And this is the loss per epoch:这是每个时期的损失：

For the data, each of the features in the input data have a dimension of (2474,) , and the targets have 1 dimension (either [1] or [0] ), then I add the sequence length dimension ( 1 ) to the input data for the RNN layers:对于数据，输入数据中的每个特征都有一个维度(2474,) ，目标有 1 个维度（ [1]或[0] ），然后我将sequence length维度 ( 1 ) 添加到RNN层的输入数据：

X_train.size(), X_test.size(), y_train.size(), y_test.size()

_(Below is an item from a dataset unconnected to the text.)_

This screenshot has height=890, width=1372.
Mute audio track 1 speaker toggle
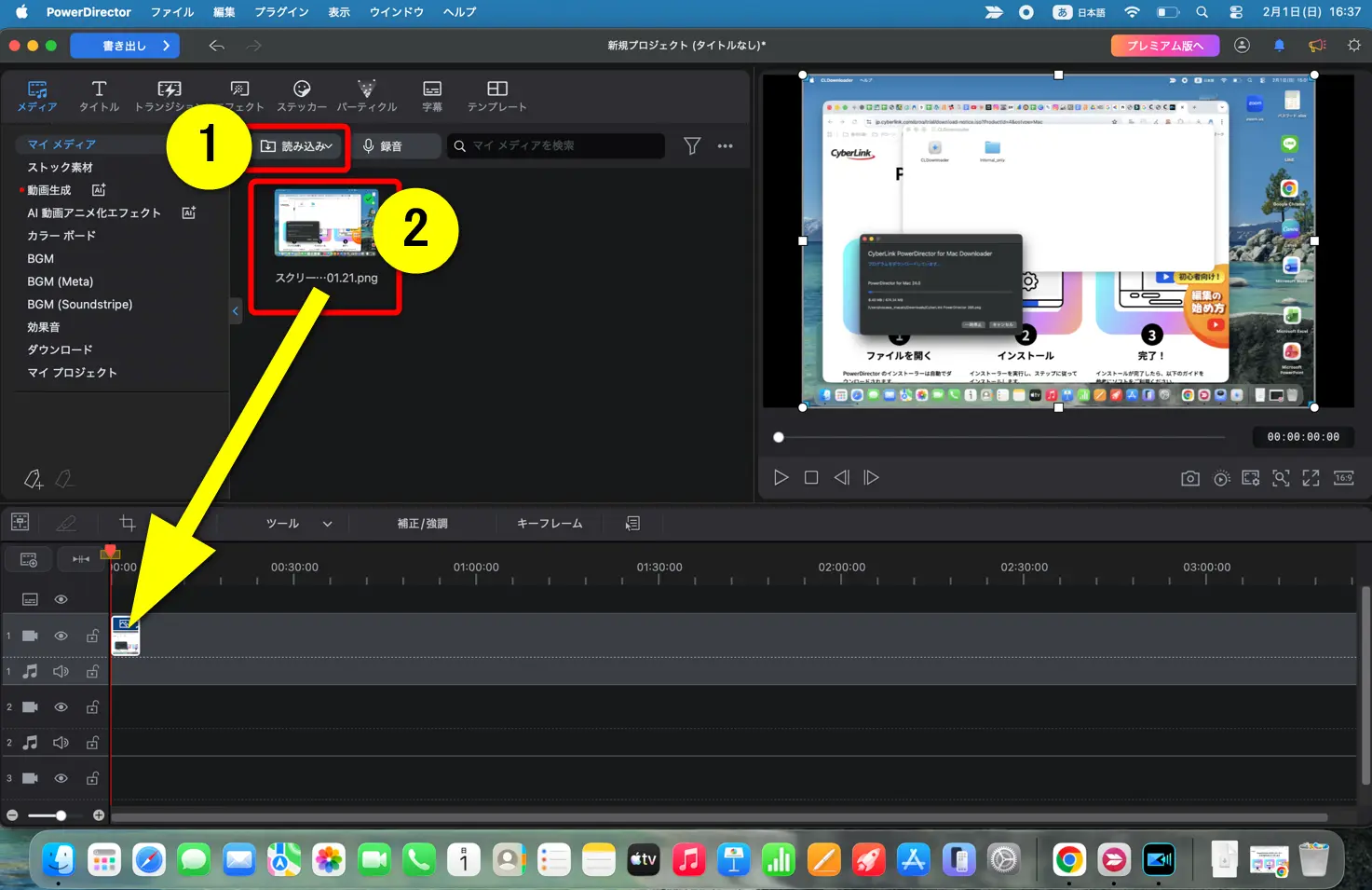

(torch.Size([22644, 1, 2474]),
 torch.Size([5661, 1, 2474]),
 torch.Size([22644, 1]),
 torch.Size([5661, 1]))

Distribution of the target classes:目标类分布：

I can't figure out why my model is not learning, the classes are balanced and I haven't notified anything wrong with the data.我不明白为什么我的 model 没有学习，课程是平衡的，我没有通知数据有任何问题。 Any suggestions?有什么建议么？

Answer 1

Increase number of epochs (let it train for longer, NNs take time), lower batch size and explore with other hyperparameters.增加 epoch 的数量（让它训练更长时间，NNs 需要时间），降低批量大小并使用其他超参数进行探索。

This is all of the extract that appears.